=== Begin Enclosure ===

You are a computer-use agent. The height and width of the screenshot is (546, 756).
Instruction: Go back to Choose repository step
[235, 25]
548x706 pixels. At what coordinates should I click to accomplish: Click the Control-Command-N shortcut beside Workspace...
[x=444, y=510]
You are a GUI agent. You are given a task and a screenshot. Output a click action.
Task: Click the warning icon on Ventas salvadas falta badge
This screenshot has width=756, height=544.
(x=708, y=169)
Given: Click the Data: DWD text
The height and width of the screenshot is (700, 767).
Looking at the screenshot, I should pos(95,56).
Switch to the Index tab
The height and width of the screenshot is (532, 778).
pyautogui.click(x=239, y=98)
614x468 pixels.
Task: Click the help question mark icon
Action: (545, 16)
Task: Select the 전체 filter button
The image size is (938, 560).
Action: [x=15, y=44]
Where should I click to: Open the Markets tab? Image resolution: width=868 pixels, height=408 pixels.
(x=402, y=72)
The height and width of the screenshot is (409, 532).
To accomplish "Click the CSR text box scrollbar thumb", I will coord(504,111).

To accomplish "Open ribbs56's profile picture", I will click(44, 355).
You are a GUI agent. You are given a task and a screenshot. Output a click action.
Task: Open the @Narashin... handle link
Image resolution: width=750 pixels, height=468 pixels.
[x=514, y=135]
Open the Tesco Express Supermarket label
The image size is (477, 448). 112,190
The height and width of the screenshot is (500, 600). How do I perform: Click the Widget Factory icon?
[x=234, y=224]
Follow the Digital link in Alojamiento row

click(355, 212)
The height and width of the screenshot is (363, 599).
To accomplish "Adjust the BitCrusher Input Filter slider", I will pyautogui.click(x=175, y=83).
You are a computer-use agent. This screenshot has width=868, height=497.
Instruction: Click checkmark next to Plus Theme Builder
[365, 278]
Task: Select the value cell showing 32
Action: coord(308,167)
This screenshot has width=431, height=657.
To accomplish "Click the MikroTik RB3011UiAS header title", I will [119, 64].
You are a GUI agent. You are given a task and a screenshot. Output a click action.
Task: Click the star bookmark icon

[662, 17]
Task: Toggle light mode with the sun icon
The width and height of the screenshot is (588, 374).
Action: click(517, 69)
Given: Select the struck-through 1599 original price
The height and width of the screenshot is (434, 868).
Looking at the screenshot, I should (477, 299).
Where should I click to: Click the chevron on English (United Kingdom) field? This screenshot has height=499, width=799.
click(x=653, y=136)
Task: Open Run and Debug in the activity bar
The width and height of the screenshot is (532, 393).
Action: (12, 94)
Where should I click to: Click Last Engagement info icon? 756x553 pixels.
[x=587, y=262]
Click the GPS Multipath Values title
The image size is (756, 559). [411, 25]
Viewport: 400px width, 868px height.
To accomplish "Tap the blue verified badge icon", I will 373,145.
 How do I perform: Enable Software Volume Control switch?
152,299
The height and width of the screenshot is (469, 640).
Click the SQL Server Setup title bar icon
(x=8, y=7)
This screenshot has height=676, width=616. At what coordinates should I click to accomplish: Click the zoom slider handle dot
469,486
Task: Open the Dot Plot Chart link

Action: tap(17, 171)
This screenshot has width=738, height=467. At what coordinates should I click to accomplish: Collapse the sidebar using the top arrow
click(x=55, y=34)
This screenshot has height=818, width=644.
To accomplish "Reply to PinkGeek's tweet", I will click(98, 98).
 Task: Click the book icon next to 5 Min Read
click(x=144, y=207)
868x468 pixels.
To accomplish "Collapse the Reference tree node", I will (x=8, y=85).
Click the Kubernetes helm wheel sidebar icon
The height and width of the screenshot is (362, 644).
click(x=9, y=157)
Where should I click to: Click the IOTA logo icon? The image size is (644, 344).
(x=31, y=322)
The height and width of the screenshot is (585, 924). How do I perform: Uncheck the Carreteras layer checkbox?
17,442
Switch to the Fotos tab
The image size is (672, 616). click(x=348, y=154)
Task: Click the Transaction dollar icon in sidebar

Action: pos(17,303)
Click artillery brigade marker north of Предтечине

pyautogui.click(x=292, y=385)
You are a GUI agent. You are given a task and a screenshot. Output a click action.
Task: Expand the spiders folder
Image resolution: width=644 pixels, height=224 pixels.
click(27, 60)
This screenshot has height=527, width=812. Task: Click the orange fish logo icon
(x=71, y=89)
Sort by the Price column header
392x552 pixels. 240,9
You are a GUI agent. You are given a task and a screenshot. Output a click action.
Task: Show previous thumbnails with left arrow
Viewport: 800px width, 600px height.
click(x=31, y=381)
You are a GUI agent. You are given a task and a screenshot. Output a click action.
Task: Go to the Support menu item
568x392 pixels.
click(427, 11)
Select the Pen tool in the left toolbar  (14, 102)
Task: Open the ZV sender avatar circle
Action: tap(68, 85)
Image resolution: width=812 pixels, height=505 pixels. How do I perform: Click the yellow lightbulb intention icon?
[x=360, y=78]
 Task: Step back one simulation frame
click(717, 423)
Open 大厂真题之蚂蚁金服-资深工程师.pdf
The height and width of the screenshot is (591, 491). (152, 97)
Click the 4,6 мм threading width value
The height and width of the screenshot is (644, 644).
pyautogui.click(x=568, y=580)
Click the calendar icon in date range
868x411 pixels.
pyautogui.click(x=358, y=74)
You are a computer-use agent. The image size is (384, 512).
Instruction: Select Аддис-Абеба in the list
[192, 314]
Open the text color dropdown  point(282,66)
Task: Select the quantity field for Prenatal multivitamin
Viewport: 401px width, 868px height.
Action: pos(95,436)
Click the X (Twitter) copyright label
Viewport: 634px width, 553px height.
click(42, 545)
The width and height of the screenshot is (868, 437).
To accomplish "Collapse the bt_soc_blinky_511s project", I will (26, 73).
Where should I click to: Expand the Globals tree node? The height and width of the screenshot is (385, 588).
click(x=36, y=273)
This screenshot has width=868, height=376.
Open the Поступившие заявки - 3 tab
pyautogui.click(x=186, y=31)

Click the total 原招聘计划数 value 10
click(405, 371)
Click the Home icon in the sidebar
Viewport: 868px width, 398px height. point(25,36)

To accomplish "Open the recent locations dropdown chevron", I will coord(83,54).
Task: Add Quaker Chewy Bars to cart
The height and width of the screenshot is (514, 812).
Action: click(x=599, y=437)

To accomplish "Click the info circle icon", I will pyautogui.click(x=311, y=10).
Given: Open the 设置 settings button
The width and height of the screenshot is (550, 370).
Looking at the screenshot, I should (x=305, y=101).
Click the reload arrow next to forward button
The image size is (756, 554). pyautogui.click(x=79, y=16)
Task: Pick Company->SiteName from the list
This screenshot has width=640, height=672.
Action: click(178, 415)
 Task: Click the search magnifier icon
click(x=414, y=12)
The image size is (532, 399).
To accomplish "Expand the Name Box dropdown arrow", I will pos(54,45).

=== End Enclosure ===

Task description =
Output the line that contains "Task: Pick Company->SiteName from the list", followed by every later line in the listing, with no line omitted and none added.

Solution below =
Task: Pick Company->SiteName from the list
This screenshot has width=640, height=672.
Action: click(178, 415)
 Task: Click the search magnifier icon
click(x=414, y=12)
The image size is (532, 399).
To accomplish "Expand the Name Box dropdown arrow", I will pos(54,45).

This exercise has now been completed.